JOB. Render the material from the line containing "at (455, 160)." up to and including the line containing "345) in the screenshot?" as a Markdown table with the columns Row and Text. Number each line and leave out blank lines.
(begin)
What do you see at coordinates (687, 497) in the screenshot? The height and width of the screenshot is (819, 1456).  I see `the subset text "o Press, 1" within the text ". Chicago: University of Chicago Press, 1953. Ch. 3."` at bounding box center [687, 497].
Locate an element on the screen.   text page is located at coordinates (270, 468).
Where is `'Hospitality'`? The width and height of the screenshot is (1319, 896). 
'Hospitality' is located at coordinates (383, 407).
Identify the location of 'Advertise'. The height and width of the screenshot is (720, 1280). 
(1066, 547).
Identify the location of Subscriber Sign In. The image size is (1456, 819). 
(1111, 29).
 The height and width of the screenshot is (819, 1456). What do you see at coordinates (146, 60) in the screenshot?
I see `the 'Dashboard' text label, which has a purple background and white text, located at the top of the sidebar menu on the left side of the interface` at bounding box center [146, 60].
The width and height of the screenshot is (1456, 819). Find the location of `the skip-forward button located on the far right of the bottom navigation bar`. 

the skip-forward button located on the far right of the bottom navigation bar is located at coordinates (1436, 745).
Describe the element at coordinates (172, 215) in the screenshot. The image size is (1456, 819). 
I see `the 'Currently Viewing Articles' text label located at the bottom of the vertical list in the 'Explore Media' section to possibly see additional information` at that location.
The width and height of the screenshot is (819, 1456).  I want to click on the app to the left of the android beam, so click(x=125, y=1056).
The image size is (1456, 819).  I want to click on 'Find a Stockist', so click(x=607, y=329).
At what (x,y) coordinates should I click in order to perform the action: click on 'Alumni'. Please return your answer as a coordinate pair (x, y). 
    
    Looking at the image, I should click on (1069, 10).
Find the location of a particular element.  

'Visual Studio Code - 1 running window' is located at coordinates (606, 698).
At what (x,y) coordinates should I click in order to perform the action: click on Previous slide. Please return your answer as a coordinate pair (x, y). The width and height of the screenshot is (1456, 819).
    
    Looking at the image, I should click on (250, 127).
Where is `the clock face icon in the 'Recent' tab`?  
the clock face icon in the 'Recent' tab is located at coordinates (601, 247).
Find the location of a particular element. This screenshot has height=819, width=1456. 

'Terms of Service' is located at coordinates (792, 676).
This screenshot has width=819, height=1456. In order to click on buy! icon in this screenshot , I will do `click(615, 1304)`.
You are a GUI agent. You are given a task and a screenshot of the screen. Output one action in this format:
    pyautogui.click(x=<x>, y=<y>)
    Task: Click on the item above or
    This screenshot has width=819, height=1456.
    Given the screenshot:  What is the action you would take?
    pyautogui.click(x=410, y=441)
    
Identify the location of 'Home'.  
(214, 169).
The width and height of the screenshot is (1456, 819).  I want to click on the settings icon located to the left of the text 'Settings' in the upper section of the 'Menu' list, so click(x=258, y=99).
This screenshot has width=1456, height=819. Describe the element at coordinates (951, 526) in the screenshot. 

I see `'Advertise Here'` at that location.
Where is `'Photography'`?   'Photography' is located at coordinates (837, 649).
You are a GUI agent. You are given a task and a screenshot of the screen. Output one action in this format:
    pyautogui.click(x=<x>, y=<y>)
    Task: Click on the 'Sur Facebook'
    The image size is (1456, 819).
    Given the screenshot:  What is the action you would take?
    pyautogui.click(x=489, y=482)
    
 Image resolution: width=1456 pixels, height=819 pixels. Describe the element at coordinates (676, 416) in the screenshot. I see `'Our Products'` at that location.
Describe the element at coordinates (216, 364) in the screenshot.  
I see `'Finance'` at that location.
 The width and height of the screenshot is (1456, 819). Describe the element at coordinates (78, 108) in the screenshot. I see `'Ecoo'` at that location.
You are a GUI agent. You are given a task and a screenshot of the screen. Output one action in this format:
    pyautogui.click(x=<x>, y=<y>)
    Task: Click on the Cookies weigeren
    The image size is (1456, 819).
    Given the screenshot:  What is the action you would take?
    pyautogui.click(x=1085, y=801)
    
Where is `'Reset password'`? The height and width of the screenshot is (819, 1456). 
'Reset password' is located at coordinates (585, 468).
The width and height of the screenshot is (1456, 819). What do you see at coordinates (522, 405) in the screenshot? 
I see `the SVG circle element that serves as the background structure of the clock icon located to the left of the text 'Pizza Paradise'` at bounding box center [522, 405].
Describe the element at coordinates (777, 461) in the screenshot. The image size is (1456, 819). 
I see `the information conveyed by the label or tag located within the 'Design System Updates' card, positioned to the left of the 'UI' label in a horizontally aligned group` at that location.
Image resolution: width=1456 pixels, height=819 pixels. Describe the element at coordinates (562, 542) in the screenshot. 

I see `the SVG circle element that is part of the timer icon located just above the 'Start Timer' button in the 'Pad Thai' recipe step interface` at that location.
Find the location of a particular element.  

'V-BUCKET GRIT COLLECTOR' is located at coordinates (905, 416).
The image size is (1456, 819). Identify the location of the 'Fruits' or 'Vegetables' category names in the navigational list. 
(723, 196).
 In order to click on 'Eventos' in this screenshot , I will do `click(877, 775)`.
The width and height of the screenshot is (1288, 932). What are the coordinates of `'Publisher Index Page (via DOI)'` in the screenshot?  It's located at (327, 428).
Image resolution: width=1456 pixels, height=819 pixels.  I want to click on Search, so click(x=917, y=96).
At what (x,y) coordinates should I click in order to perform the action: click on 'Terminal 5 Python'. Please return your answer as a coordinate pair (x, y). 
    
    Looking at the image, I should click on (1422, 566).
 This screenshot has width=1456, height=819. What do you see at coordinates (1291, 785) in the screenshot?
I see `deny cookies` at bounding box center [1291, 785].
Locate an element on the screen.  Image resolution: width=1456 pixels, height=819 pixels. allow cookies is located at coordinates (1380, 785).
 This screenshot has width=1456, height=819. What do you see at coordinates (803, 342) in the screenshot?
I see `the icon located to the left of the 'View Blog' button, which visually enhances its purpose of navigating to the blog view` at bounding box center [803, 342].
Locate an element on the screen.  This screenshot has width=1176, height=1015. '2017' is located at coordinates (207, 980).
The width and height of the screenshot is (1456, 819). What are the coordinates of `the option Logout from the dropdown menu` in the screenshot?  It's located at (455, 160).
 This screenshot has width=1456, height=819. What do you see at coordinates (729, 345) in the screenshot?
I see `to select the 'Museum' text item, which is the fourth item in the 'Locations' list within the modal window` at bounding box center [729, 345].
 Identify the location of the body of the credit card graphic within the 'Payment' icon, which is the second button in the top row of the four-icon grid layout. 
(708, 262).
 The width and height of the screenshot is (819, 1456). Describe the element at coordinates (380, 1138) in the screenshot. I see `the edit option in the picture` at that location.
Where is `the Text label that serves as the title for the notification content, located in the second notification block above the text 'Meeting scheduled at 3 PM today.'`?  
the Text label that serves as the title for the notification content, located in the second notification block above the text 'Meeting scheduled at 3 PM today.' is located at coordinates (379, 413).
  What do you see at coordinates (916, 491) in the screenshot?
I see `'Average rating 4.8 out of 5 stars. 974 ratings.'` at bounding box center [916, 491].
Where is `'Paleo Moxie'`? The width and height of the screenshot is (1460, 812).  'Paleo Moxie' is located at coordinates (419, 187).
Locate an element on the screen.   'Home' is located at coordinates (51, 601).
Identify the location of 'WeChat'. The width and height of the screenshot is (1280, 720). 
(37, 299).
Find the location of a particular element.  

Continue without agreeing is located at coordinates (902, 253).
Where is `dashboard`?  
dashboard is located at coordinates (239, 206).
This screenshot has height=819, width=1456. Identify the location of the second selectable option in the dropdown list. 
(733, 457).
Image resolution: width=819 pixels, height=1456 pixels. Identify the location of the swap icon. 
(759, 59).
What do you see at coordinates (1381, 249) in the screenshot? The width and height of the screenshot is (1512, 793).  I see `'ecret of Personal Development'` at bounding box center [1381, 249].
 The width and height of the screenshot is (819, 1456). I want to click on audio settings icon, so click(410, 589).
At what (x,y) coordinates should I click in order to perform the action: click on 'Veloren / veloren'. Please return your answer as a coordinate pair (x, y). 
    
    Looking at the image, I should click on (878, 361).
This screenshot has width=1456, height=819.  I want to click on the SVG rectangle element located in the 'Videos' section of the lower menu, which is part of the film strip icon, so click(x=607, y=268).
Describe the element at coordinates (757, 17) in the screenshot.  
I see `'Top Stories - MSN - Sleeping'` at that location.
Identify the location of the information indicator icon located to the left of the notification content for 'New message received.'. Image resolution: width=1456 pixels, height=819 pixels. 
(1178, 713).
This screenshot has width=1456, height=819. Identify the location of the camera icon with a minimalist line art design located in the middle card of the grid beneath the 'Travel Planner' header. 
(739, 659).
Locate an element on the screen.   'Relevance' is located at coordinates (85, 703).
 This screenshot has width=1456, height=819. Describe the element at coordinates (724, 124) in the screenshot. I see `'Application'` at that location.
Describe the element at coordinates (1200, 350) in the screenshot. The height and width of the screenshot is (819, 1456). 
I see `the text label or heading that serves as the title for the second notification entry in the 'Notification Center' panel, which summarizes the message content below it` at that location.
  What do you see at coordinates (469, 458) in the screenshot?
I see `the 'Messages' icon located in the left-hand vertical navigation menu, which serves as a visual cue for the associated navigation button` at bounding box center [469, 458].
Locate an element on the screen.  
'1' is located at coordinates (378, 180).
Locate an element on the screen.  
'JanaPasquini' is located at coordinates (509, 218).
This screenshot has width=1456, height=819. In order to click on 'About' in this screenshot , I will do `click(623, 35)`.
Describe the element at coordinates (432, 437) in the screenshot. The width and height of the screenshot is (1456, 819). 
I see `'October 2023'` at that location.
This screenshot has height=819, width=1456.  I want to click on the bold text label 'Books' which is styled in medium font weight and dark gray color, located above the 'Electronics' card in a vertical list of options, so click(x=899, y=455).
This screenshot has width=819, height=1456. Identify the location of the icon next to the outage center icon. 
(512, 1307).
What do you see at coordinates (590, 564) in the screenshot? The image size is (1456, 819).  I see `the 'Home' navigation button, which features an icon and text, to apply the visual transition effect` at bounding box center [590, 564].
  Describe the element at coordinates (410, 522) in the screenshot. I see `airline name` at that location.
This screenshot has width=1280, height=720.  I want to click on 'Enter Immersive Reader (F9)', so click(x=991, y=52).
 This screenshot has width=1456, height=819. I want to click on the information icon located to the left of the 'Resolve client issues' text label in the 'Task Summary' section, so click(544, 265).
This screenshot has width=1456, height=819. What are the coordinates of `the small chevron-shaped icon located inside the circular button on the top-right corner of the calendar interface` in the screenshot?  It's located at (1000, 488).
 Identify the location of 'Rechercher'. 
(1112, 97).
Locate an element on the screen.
(end)
SOLVED EXERCISE.
| Row | Text |
|---|---|
| 1 | The width and height of the screenshot is (1456, 819). What are the coordinates of `the option Logout from the dropdown menu` in the screenshot?  It's located at (455, 160). |
| 2 |  This screenshot has width=1456, height=819. What do you see at coordinates (729, 345) in the screenshot? |